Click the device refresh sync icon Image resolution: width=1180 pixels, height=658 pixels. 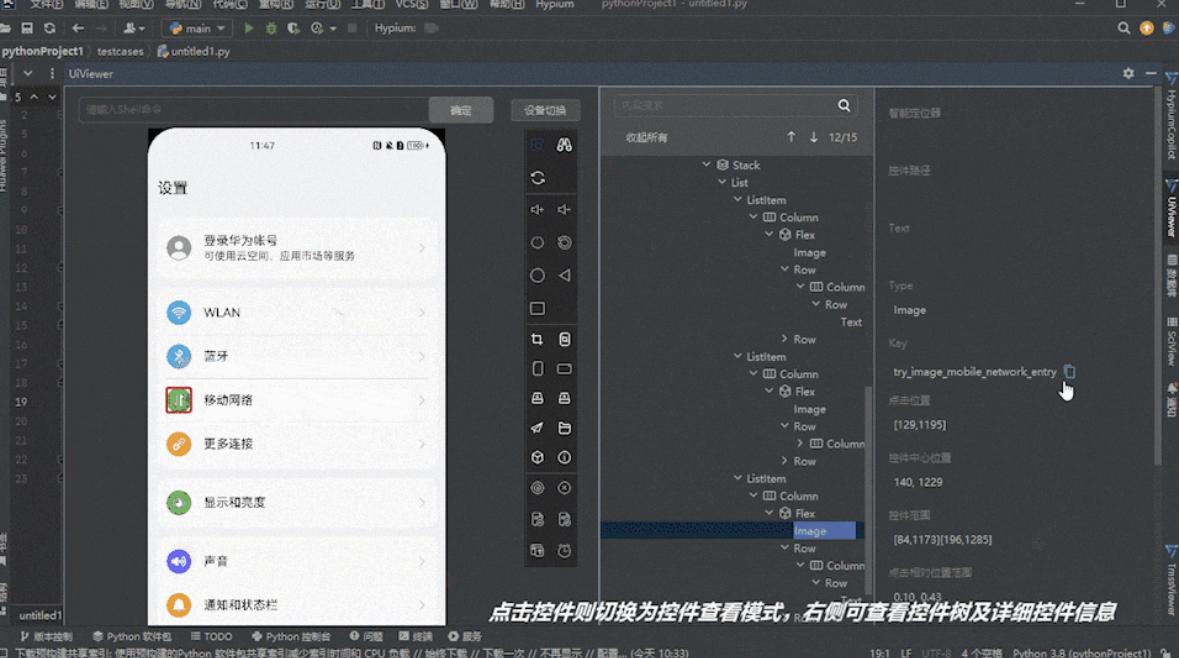(x=537, y=178)
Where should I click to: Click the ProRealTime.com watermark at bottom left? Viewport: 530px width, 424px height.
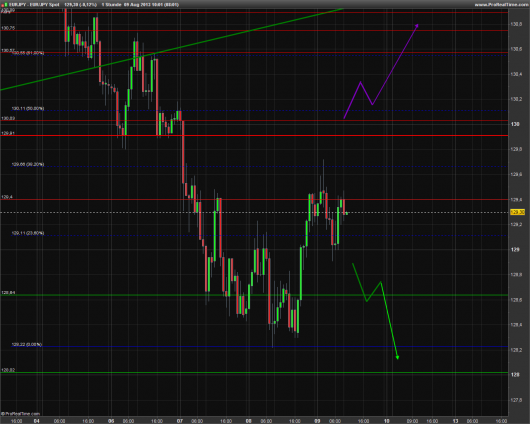[x=20, y=414]
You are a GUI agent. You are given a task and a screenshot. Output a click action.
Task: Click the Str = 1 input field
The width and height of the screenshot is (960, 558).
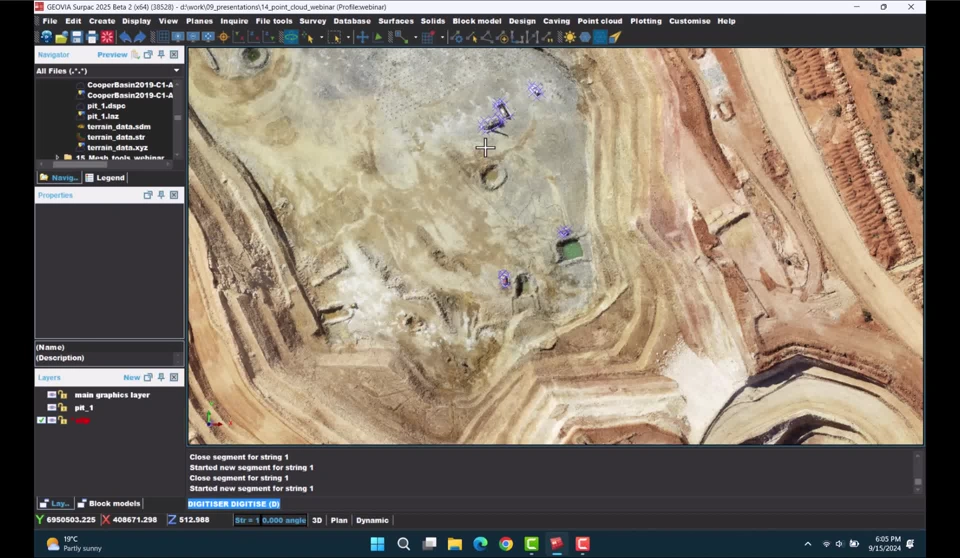coord(246,520)
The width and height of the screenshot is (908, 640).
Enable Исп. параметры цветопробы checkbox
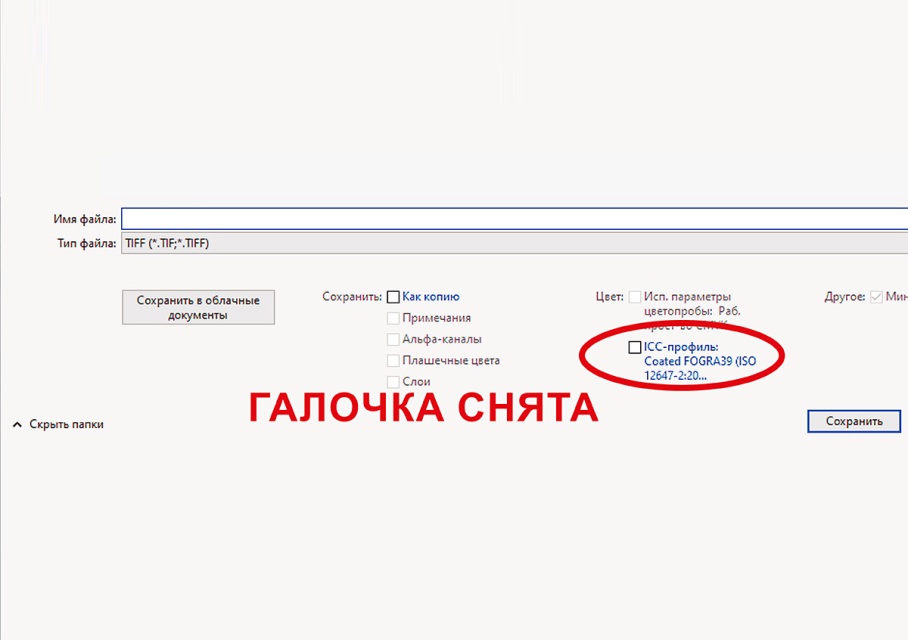635,297
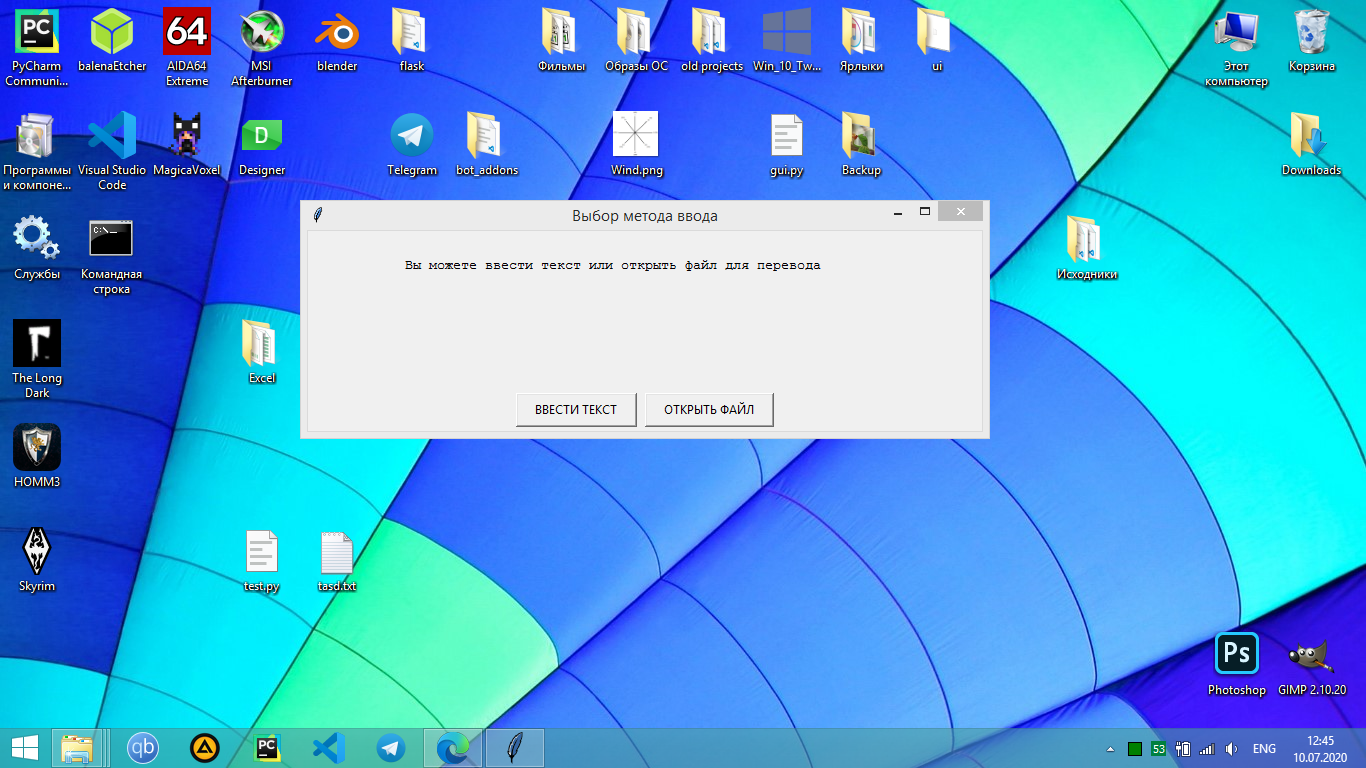Click the ОТКРЫТЬ ФАЙЛ button
Image resolution: width=1366 pixels, height=768 pixels.
(709, 410)

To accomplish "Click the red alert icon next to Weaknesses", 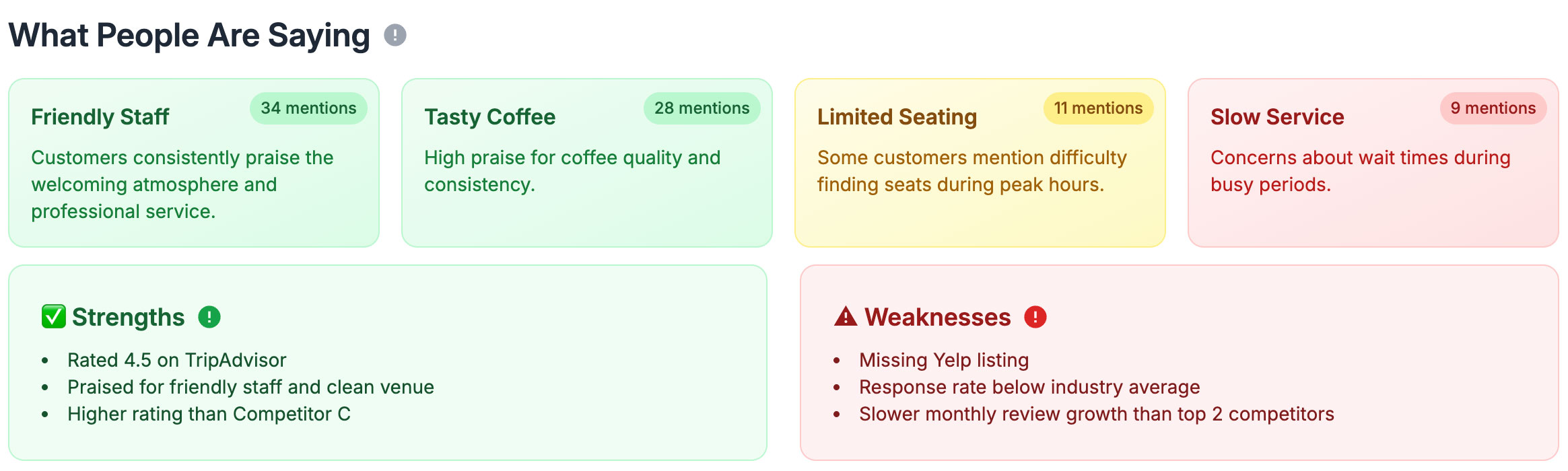I will (1035, 317).
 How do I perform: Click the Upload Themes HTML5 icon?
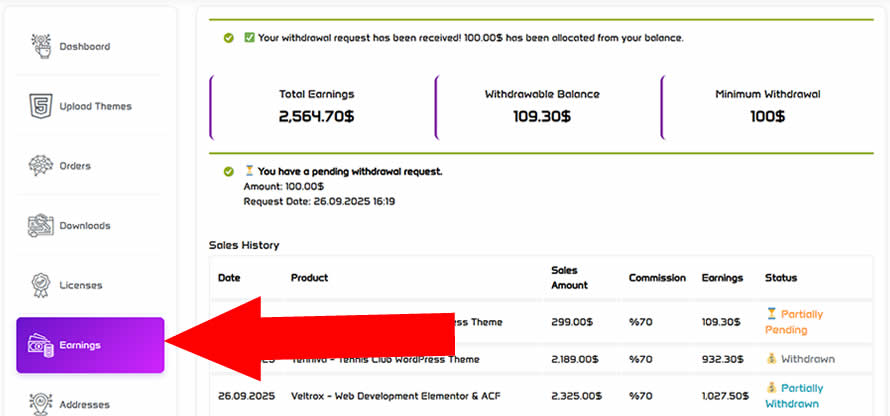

□ □ □

**Assigned task:** Among the lines above, the one with "You are a GUI" opens the part to repeat and the one with "The width and height of the screenshot is (908, 640)." closes it; repeat only that part exactly, with no pictures.

**Solution for this problem:**
You are a GUI agent. You are given a task and a screenshot. Output a click action.
Task: Click the Str = 1 input field
The width and height of the screenshot is (960, 558).
coord(246,520)
The width and height of the screenshot is (908, 640).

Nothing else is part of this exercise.